Breast cancer is considered nowadays the most prevalent cancer worldwide. The molecular era has successfully divided breast cancer into subtypes based on the various hormonal receptors. These molecular subtypes play a major role in determining the neoadjuvant chemotherapy to be administered. It was noted that the use of neoadjuvant chemotherapy was associated with higher achievement of pathological complete response. The aim of the study was to determine the predictive role of breast cancer subtypes in the efficacy and prognosis of neoadjuvant chemotherapy regimens.

Combining dose dense anthracycline-based, regular dose anthracycline-based, and nonanthracycline-based chemotherapy, we observed data from 87 patients with breast cancer who received surgery after administration of neoadjuvant chemotherapy at our institution between January 2015 and July 2018. The patients were classified into luminal A, luminal B, HER2 overexpression, and triple negative breast cancer as well as low Ki67 (≤14%) and high Ki67 (>14%) expression groups using immunohistochemistry. Pathologic complete response was the only neoadjuvant chemotherapy outcome parameter. To evaluate variables associated with pathologic complete response, we used univariate analyses followed by multivariate logistic regression.

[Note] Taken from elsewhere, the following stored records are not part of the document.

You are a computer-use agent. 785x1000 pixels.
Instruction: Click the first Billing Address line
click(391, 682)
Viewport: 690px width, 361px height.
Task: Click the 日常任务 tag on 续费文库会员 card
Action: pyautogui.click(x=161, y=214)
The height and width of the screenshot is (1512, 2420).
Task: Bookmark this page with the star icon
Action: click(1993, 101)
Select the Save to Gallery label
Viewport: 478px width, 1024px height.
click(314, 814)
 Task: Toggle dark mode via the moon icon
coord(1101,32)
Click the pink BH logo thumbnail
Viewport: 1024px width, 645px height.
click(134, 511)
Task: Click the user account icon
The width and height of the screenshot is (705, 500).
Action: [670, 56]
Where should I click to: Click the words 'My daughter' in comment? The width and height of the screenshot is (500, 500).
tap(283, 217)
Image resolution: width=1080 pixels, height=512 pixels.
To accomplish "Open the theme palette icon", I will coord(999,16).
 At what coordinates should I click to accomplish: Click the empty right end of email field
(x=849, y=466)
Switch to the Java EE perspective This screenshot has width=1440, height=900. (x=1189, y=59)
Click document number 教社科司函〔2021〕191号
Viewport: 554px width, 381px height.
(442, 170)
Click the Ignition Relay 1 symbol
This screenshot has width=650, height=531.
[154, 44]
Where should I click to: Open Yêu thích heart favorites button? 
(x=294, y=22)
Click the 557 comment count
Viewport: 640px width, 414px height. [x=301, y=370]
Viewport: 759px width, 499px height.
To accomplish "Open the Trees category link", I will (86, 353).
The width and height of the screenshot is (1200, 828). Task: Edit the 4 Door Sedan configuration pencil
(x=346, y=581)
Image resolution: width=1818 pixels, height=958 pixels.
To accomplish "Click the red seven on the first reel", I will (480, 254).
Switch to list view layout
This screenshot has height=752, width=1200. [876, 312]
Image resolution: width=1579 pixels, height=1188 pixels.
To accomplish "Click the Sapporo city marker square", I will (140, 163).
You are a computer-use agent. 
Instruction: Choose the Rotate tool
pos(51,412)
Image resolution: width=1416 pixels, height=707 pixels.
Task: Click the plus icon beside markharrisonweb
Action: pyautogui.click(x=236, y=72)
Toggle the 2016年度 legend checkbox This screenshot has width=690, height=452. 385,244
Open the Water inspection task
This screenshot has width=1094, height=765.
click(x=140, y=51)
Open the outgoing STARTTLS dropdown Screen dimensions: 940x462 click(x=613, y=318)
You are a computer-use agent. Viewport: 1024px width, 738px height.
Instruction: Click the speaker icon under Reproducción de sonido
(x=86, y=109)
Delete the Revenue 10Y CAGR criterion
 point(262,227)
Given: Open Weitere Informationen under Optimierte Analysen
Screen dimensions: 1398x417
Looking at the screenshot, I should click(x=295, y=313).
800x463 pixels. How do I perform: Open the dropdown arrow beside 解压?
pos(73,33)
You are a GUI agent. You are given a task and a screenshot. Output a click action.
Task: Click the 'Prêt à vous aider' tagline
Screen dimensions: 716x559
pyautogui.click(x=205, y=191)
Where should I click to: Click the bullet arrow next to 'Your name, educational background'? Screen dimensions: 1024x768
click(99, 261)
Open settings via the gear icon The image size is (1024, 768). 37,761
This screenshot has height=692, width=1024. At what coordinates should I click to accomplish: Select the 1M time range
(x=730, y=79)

87 patients with breast cancer were classified into different subtypes according to the 12th St. Gallen International Breast Cancer Conference. The response rate to neoadjuvant chemotherapy was significantly different (p = 0.046) between the subgroups. There were significant correlations between pathological complete response (pCR) and ER status (p < 0.0001), HER2 (p = 0.013), molecular subtypes (p = 0.018), T stage (p = 0.024), N stage before chemotherapy (p = 0.04), and type of chemotherapy (p = 0.029). Luminal B type patients had the lowest pCR, followed by luminal A type patients.

Evaluating molecular subtype's significance in breast cancer prognosis warrants additional studies in our region with extensive data about patient-specific neoadjuvant chemotherapy regimens. Our study was able to reproduce results complementary to those present in the literature in other outcomes.